– И до каких пор?
   – Женщина пусть рожает государству начиная с двадцати лет и до сорока, а мужчина – после того, как у него пройдет наилучшее время для бега: начиная с этих пор пусть производит он государству потомство вплоть до пятидесяти пяти лет[187].
   – Верно, и у тех и у других это время телесного и духовного расцвета.
   – Если же кто уже старше их или, напротив, моложе возьмется за общественное дело рождения детей, мы не признаем эту ошибку ни благочестивой, ни справедливой: ведь он произведет для государства такого ребенка, который, если это пройдет незамеченным, будет зачат не под знаком жертвоприношений и молитв, в которых при каждом браке и жрицы, и жрецы, и все целиком государство молятся о том, чтобы у хороших и полезных людей потомство было всегда еще лучше и полезнее, а, напротив, под покровом мрака, как плод ужасной невоздержности.
   – Это верно.
   – Тот же самый закон пусть действует и в том случае, если кто из мужчин, еще производящих потомство, коснется женщины пусть и брачного возраста, но без разрешения правителя на их союз: мы скажем, что такой мужчина преподнес государству незаконного ребенка, так как не было обручения и освящения.
   – Совершенно верно.
   – Когда же и женщины и мужчины выйдут из возраста, назначенного для произведения потомства, я думаю, мы предоставим мужчинам свободно сходиться с кем угодно, кроме дочери, матери, дочерей дочери и старших родственниц со стороны матери; женщинам же – со всеми, кроме сыновей, отца, и их младших и старших родственников.

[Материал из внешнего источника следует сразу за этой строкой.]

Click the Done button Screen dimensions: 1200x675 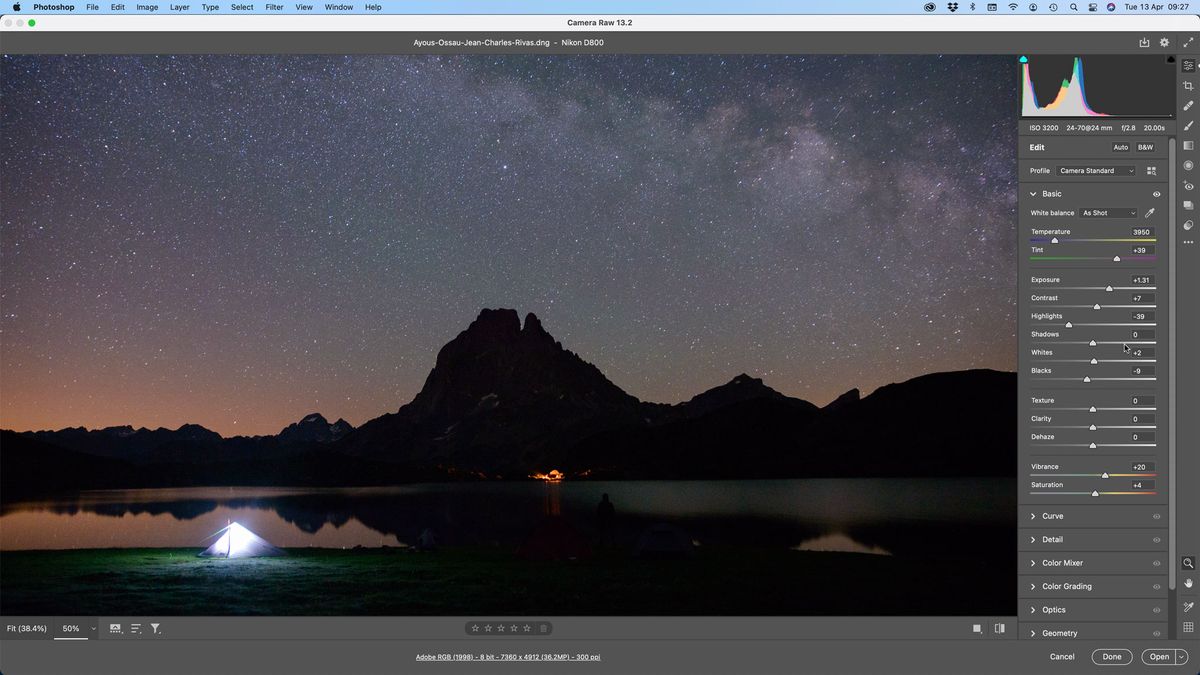[1112, 657]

Но хотя мы и разрешим все это, они должны особенно стараться, чтобы ни один зародыш не вышел на свет, а если уж они будут вынуждены к этому обстоятельствами и ребенок родится, пусть распорядятся с ним так, чтобы его не пришлось выращивать.

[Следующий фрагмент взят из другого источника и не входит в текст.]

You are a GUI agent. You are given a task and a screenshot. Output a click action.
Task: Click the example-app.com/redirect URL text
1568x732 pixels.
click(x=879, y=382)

   – Это тоже правильно. Но как же они станут распознавать, кто кому приходится отцом, дочерью или родственниками, о которых ты сейчас говорил?
   – Никак. Но всякий будет называть своими детьми тех, кто родился на десятый или седьмой месяц от дня его вступления в брак, а те будут называть его своим отцом; их потомство он будет называть детьми своих детей, а они соответственно будут называть стариков дедами и бабками, а всех родившихся за то время, когда их матери и отцы производили потомство, они будут называть своими сестрами и братьями, и потому, как мы только что и говорили, им не дозволено касаться друг друга. Из числа же братьев и сестер закон разрешит сожительствовать тем, кому это выпадет при жеребьевке и будет дополнительно утверждено Пифией[188].

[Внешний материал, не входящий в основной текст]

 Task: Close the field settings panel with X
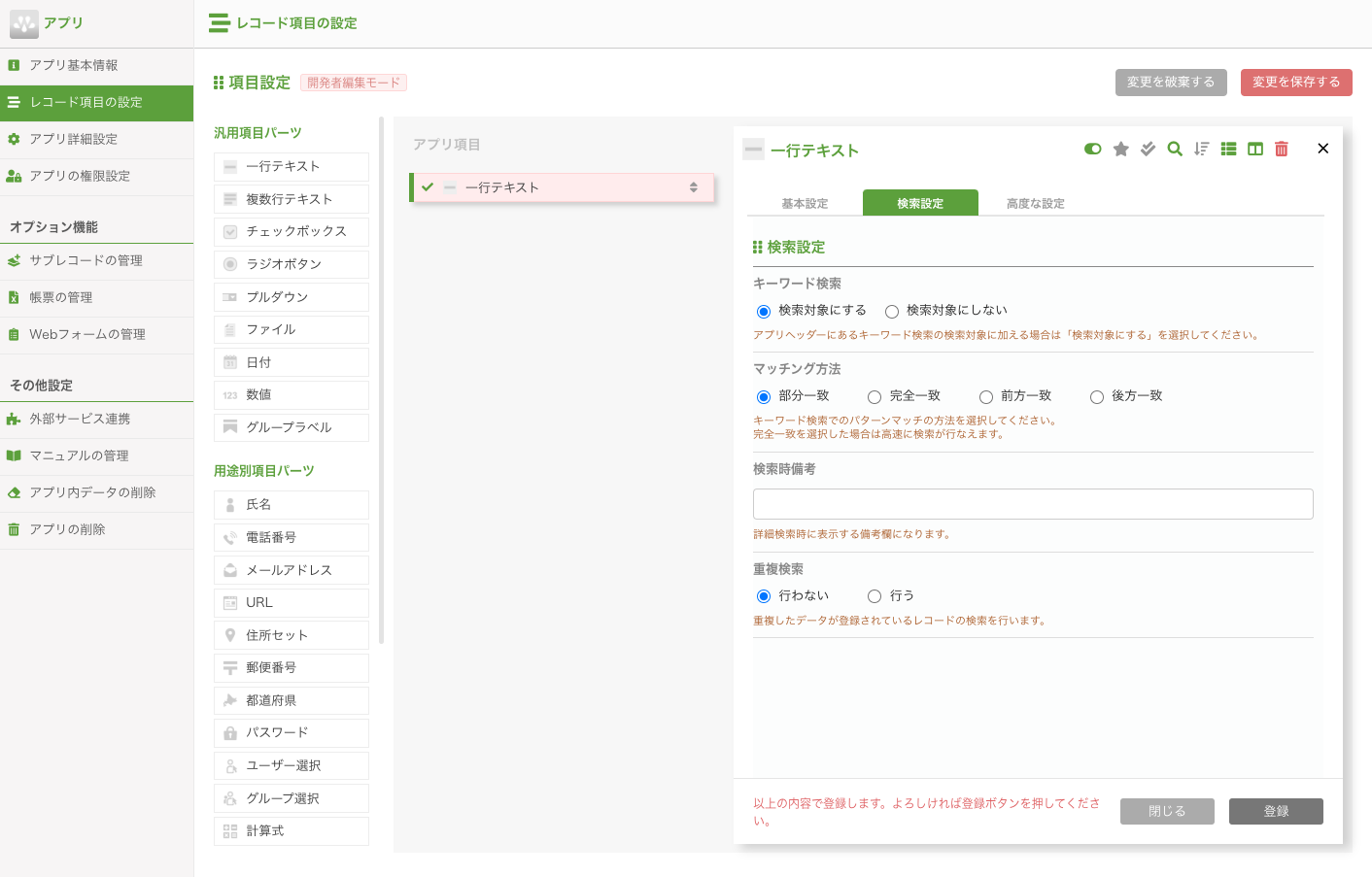click(x=1322, y=149)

   – Это в высшей степени правильно.
   – Вот какова, Главкон, эта общность жен и детей у стражей нашего с тобой государства. А что она соответствует его устройству лучше всего – это должно быть обосновано в дальнейшем рассуждении. Или как мы поступим?
   – Именно так, клянусь Зевсом.

[Собственнические интересы – причина порчи нравов]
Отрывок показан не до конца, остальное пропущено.